El 4 de marzo de 2010 el diario Milenio dio a conocer, de manera discreta, lo que nos había ocurrido. Ni Juan Carlos ni yo quisimos que se publicara una nota con nombres y datos precisos. Estábamos muy asustados. Acordamos que Ciro Gómez Leyva dejara constancia del secuestro, y esto fue lo que escribió en su columna “Historia en Breve”.
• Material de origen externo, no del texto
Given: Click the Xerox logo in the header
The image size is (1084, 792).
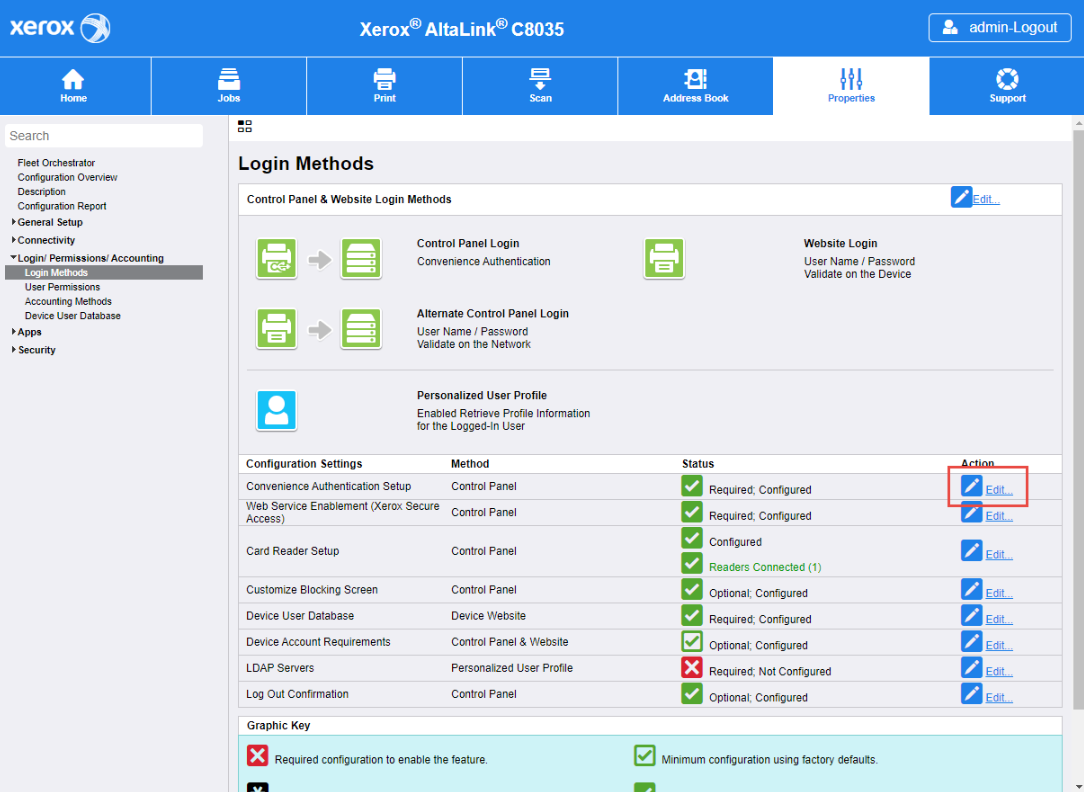Looking at the screenshot, I should (60, 28).
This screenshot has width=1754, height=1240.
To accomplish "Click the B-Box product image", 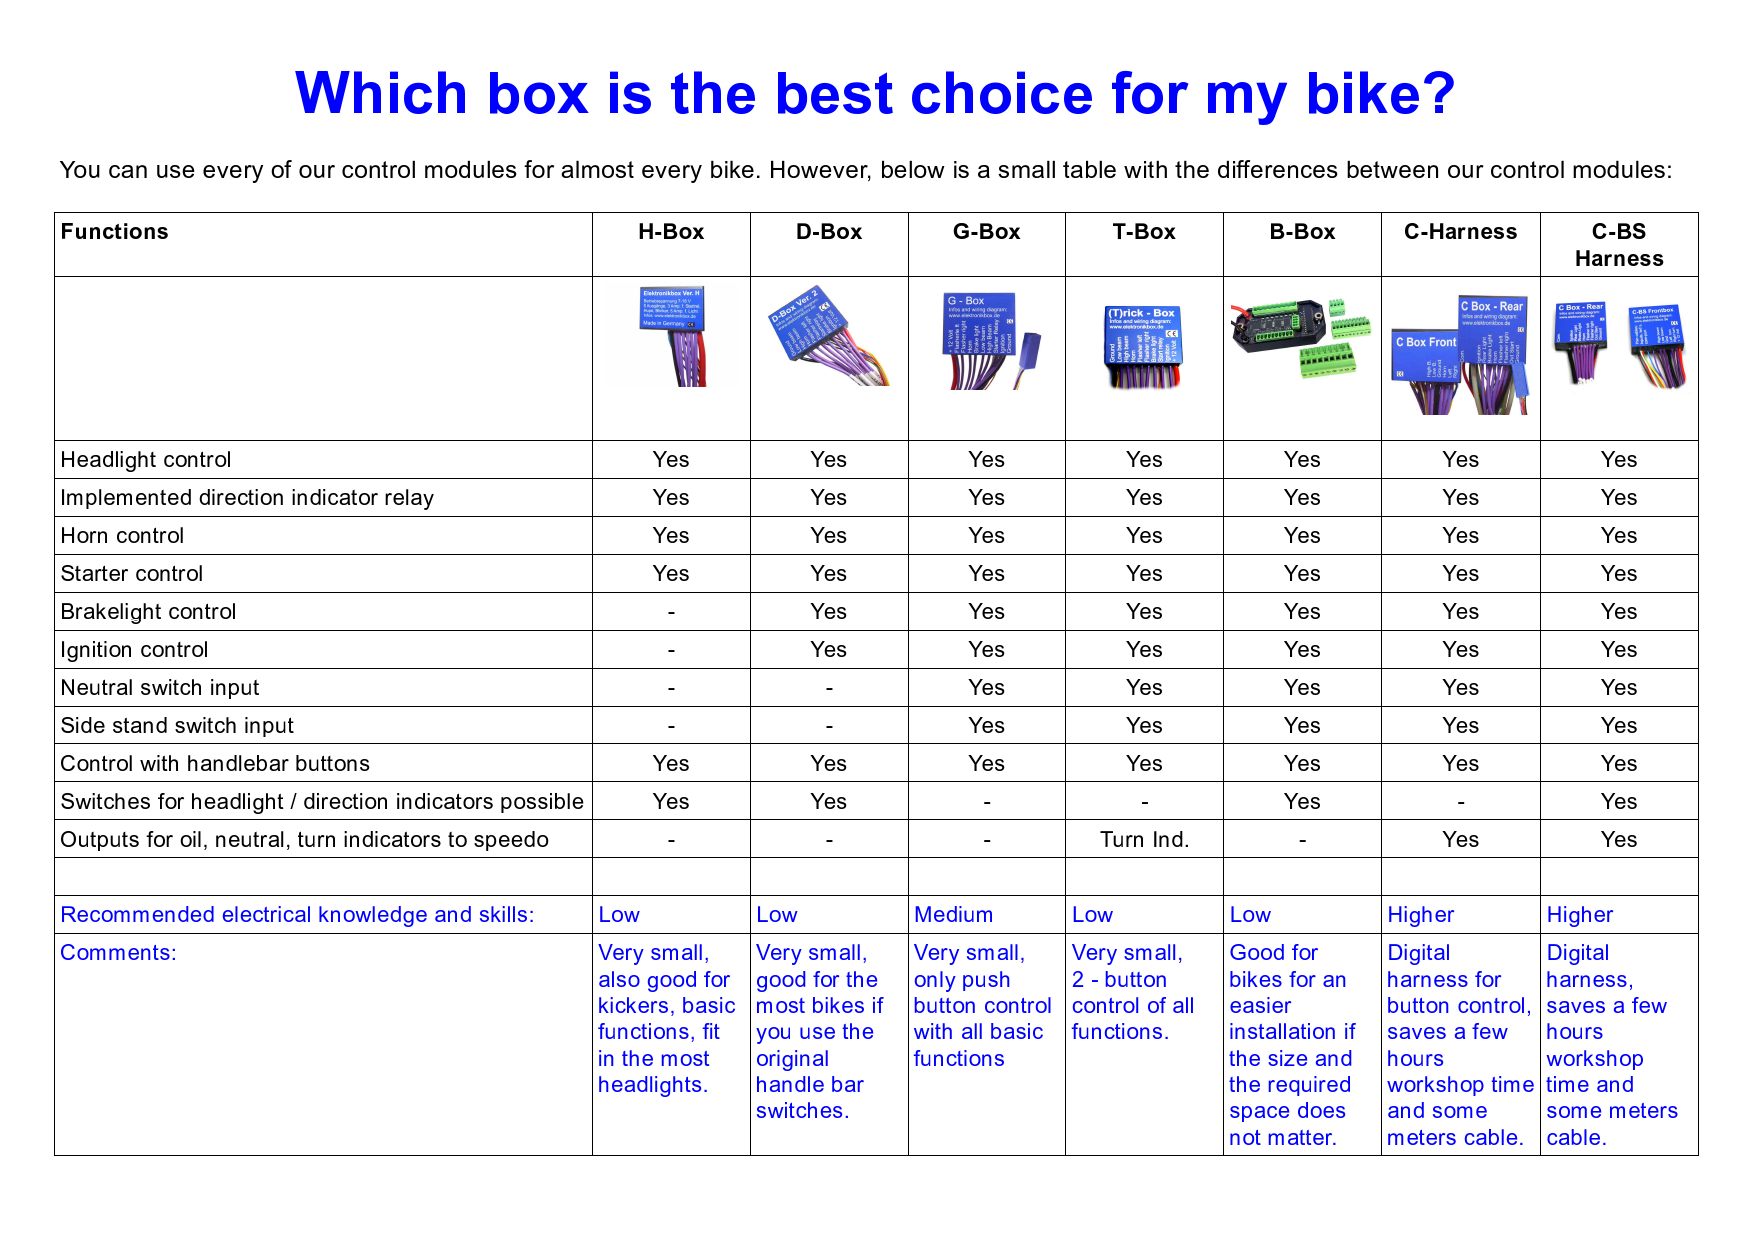I will 1301,337.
Dos reporteros de Milenio: el día que el periodismo murió
“Un reportero y un camarógrafo de Milenio Televisión fueron levantados ayer al mediodía en Reynosa. Llevaban cuatro días como enviados (yo los envié), sus trabajos estuvieron en nuestra pantalla el lunes y martes. Esta vez los sicarios fueron piadosos, los dejaron vivir. Tomaron el primer vuelo de regreso. Charlamos con los dos a las nueve de la noche, en mi oficina. Están también Carlos Marín y Roberto López. Sobrecogedor testimonio. Están lastimados. Deciden que no se sepa más, que no se cuente más, nada más. Acatamos, porque el mensaje de los criminales fue claro: ‘No nos vengan a calentar la plaza’. Cada vez en más regiones de México es imposible hacer periodismo. El periodismo está muerto en Reynosa y un largo etcétera. No tengo nada más que decir…”.